The Core Political Ideologies Underpinning Nearly 80 Years of Myanmar’s Civil War

The span of Myanmar’s civil war has become almost as long as the country’s period of independence. I’ve read in some histories that British Prime Minister Winston Churchill predicted Myanmar would fall into civil war once it became independent.

We can’t know exactly which data points Churchill relied on to foresee a post-independence descent into civil war, but it’s plausible he extrapolated from Myanmar’s history: the posture of left-wing political forces, the reality of a multi-ethnic state, and the relationships certain ethnic groups—who had served in the British colonial forces—maintained with Britain. Those factors could have informed such a forecast.

After Britain annexed Upper Burma in 1885, it faced domestic uprisings for well over a decade. That historical backdrop may also have shaped expectations about Myanmar’s political trajectory.

At independence, Myanmar’s fate, as Churchill had augured, was grim: it plunged into civil war. Both Communist parties took up arms, and several ethnic groups launched intense, nationwide insurgencies between 1948 and roughly 1951 in pursuit of national liberation.

The Burma Communist Party led by Thakin Than Tun, the Karen National Union (KNU) led by Saw Ba U Gyi, the People’s Volunteer Organization (PVO) created as an auxiliary after the reorganization of the national army, and other ethnic armed groups all fought in the civil war era that followed World War II.

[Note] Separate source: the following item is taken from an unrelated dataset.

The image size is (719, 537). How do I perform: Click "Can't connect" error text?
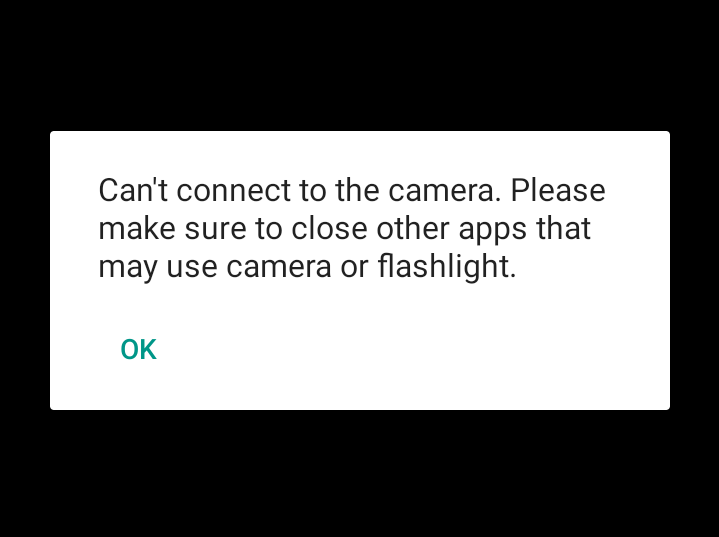pos(194,190)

Here, the lens of analysis is the political ideologies of the armed actors in that civil war. The government led by U Nu under the AFPFL (Anti-Fascist People’s Freedom League) had an anti-colonial ethos, but it can’t be called left-wing: it governed through a parliamentary democratic system representing national capitalists. Although some self-styled “socialists” within the PVO and the national army leadership existed after World War II, they were not in practice adherents of the then-ascendant global left. Meanwhile, some AFPFL leaders and commanders had personal ties with certain leaders of the Burma Communist Party, and there were gestures toward “left unity,” but in reality they neither avoided nor halted the civil war.

In 1962, after the AFPFL split into two camps, Commander-in-Chief General Ne Win seized power from the U Nu–U Tin government. He proclaimed a “Burmese Way to Socialism,” adopting a socialist label popular globally at the time, yet in practice ruled as a military dictatorship for 26 years—hostile not only to capitalists but also to socialists and communists.

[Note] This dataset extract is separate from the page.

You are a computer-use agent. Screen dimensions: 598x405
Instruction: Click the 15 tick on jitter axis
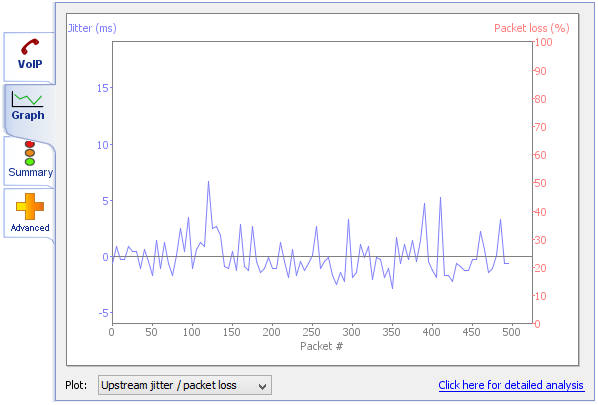click(x=103, y=88)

Throughout that period, ethnic armed organizations continued guerrilla warfare along the borderlands, establishing “liberated areas” in pursuit of ethnic self-determination; the civil war persisted.

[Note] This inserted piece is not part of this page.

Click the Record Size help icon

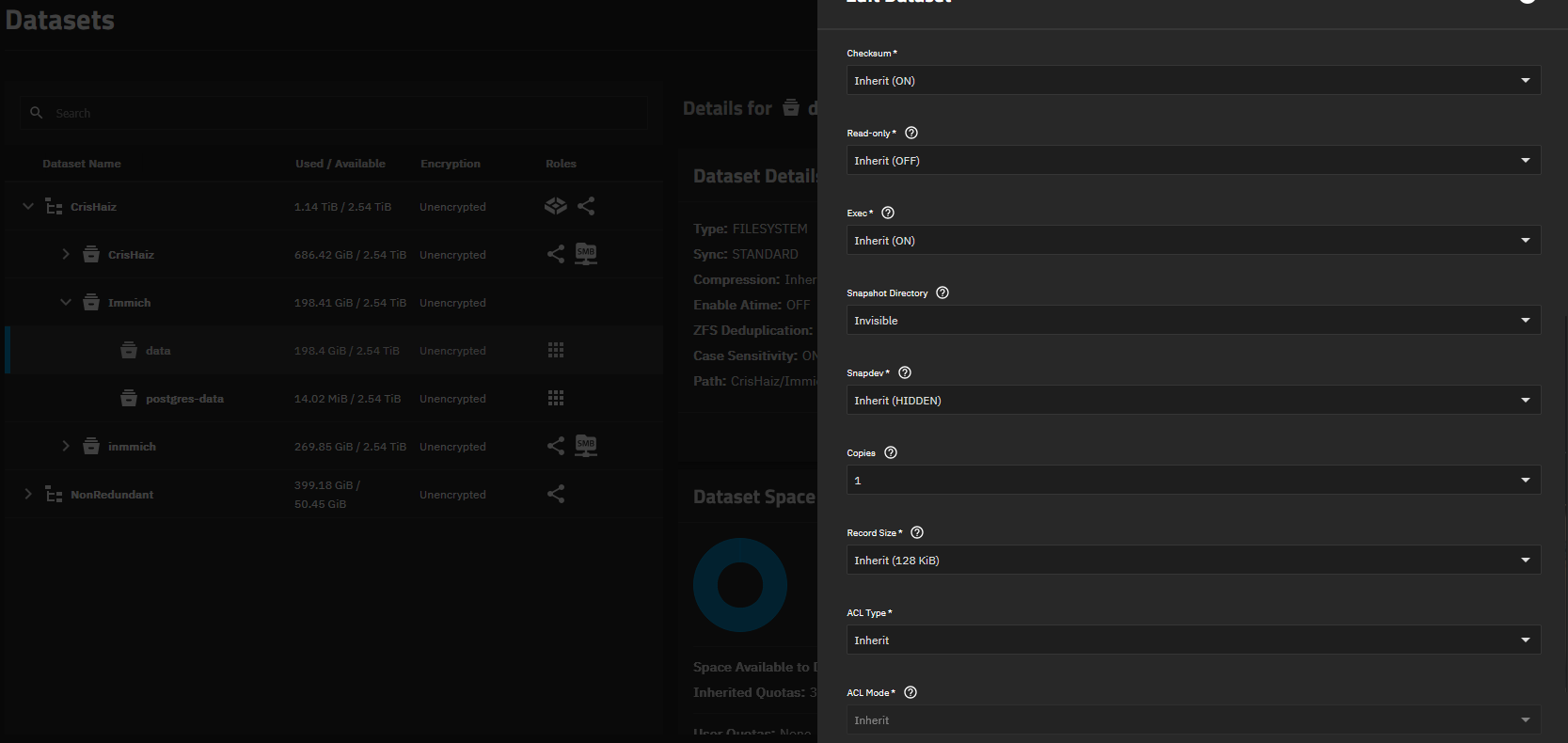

For many ethnic armed organizations, the guiding ideology has not been a left/right doctrine but ethnonational aims: national liberation and a state (or state-like unit) with the right to self-rule. Some groups have held to that position continuously from 1948 to the present. A number advocate a confederation model that confers broader authority and decision-making power; some are already practicing arrangements resembling that.

Before 1989, the two main adversaries in the civil war were the state military and the Burma Communist Party (BCP/CPB). After the CPB collapsed in April 1989, the contest shifted to one primarily between ethnic armed groups and the military regime. The junta that seized power in 1988 abandoned Ne Win’s state-socialist economy for a market-oriented one, but politically it remained a highly centralized military authoritarian system.

From 2011 until the February 2021 coup, there were numerous peace talks and conferences, and many groups signed agreements at the state and union levels.

When the coup on February 1, 2021 reignited and accelerated the war, the principal forces on the battlefield were again organizations advancing ethnonational liberation and ideology.

The National Unity Government (NUG)—formed after the 2020 election in which the NLD won decisively and composed of many actors—now sits at the political center of the Spring Revolution. Ideologically, it espouses a market economy, liberal norms, and a federal system regarding the ethnic question.

That ethnic armed groups hold to national-liberation goals is not itself a problem; what matters is how ethnonationalism is conceived and to what degree it is applied.

Differences among ethnic groups over territory, administrative authority, and the scope of political autonomy—as well as mutual suspicions and inter-ethnic conflicts—can emerge even as everyone is confronting the military dictatorship.

Such dynamics can become key factors that delay or set back the armed struggle against the dictatorship and the broader Spring Revolution.